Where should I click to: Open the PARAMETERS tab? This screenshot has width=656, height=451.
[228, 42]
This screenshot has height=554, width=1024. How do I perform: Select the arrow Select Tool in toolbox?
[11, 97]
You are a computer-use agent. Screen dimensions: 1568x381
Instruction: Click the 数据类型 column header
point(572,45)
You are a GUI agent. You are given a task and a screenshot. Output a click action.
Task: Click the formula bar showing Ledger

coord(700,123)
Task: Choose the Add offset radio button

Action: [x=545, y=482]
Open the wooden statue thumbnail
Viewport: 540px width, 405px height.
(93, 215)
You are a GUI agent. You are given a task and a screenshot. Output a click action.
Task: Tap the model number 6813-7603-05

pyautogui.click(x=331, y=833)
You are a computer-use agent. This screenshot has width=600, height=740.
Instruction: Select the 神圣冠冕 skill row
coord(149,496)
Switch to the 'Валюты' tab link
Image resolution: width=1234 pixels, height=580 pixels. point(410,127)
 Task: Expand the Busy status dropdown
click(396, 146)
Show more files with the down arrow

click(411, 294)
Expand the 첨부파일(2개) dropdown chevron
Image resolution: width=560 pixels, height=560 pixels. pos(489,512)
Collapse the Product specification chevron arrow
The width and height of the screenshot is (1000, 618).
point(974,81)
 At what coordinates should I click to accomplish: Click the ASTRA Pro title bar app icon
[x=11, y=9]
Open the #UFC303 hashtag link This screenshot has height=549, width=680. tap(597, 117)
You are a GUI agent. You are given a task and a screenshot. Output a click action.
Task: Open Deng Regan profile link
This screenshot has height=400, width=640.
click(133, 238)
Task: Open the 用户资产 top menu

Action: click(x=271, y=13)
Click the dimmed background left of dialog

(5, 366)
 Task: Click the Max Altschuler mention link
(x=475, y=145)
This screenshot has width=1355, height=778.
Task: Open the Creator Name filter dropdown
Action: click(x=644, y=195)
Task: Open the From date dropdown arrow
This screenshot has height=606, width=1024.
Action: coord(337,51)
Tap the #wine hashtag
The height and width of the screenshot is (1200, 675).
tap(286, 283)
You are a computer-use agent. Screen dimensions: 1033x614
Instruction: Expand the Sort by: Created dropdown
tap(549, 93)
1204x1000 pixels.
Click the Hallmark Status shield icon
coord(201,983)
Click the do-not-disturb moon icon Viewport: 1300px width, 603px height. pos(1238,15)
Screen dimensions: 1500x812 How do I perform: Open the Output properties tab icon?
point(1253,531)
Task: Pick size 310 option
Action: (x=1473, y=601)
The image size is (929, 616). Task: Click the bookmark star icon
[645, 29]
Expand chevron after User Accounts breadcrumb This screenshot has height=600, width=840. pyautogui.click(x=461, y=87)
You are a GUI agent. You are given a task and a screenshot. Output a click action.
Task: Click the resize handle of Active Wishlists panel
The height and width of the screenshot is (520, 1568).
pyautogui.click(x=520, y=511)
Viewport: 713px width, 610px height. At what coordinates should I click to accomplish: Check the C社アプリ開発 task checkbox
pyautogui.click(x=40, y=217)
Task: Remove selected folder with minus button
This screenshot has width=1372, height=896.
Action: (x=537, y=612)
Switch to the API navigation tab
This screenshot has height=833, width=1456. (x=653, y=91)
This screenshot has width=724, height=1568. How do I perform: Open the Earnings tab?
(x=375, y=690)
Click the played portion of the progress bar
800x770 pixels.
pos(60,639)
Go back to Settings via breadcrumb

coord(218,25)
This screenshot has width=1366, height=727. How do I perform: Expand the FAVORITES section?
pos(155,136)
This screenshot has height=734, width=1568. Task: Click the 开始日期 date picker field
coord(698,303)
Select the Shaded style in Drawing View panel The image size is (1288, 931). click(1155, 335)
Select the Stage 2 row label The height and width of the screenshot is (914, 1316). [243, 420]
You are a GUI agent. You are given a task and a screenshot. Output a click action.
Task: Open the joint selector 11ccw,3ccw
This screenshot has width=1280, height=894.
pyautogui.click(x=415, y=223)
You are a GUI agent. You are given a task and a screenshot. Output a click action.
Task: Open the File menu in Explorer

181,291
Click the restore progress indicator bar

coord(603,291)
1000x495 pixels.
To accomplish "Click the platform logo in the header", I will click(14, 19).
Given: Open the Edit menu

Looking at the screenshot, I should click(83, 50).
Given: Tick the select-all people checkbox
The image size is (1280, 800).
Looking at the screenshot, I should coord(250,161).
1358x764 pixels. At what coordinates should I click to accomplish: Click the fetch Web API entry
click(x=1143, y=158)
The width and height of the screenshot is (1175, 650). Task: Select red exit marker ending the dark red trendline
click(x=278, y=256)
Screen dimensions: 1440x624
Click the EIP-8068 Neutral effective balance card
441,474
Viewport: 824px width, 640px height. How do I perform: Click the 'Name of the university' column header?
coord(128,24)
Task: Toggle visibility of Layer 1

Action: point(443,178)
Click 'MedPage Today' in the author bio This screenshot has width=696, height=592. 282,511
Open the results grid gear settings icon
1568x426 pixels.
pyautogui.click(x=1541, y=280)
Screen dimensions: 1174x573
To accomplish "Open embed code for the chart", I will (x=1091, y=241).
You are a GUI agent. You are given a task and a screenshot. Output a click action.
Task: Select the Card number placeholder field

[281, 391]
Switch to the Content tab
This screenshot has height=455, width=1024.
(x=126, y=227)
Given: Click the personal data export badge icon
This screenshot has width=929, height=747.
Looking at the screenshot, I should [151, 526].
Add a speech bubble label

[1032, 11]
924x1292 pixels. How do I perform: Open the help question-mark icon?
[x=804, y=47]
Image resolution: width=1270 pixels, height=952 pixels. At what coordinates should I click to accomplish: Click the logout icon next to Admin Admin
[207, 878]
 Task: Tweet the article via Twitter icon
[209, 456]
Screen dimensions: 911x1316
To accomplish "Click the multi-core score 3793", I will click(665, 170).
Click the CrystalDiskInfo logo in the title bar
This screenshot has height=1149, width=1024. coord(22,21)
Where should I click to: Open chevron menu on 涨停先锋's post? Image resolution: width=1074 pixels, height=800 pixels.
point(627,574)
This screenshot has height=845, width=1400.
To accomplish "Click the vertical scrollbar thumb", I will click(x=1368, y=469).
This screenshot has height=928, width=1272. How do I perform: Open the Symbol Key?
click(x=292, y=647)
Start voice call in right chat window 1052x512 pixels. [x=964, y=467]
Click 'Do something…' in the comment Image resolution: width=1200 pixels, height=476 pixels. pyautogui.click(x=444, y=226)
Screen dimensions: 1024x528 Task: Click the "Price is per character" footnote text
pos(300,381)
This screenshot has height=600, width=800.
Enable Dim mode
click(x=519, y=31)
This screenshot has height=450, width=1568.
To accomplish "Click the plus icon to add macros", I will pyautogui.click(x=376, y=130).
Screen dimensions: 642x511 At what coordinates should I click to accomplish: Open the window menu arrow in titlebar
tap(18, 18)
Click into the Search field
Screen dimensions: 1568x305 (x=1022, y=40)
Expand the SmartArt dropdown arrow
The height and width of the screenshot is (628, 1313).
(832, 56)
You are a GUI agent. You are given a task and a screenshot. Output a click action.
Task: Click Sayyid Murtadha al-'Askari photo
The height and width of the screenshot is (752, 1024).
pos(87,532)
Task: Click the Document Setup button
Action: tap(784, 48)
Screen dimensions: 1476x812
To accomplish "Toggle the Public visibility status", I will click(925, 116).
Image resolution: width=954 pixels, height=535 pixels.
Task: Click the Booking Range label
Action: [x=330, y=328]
========================================
** INSTRUCTIONS TO FOLLOW **
All that is wanted is a faithful reproduction of the line above with "Open the wooden statue thumbnail", the line with "Task: Open the From date dropdown arrow", and every line in between.

** WRITTEN RESPONSE **
Open the wooden statue thumbnail
Viewport: 540px width, 405px height.
(93, 215)
You are a GUI agent. You are given a task and a screenshot. Output a click action.
Task: Tap the model number 6813-7603-05

pyautogui.click(x=331, y=833)
You are a computer-use agent. This screenshot has width=600, height=740.
Instruction: Select the 神圣冠冕 skill row
coord(149,496)
Switch to the 'Валюты' tab link
Image resolution: width=1234 pixels, height=580 pixels. point(410,127)
 Task: Expand the Busy status dropdown
click(396, 146)
Show more files with the down arrow

click(411, 294)
Expand the 첨부파일(2개) dropdown chevron
Image resolution: width=560 pixels, height=560 pixels. pos(489,512)
Collapse the Product specification chevron arrow
The width and height of the screenshot is (1000, 618).
point(974,81)
 At what coordinates should I click to accomplish: Click the ASTRA Pro title bar app icon
[x=11, y=9]
Open the #UFC303 hashtag link This screenshot has height=549, width=680. tap(597, 117)
You are a GUI agent. You are given a task and a screenshot. Output a click action.
Task: Open Deng Regan profile link
This screenshot has height=400, width=640.
click(133, 238)
Task: Open the 用户资产 top menu

Action: click(x=271, y=13)
Click the dimmed background left of dialog

(5, 366)
 Task: Click the Max Altschuler mention link
(x=475, y=145)
This screenshot has width=1355, height=778.
Task: Open the Creator Name filter dropdown
Action: click(x=644, y=195)
Task: Open the From date dropdown arrow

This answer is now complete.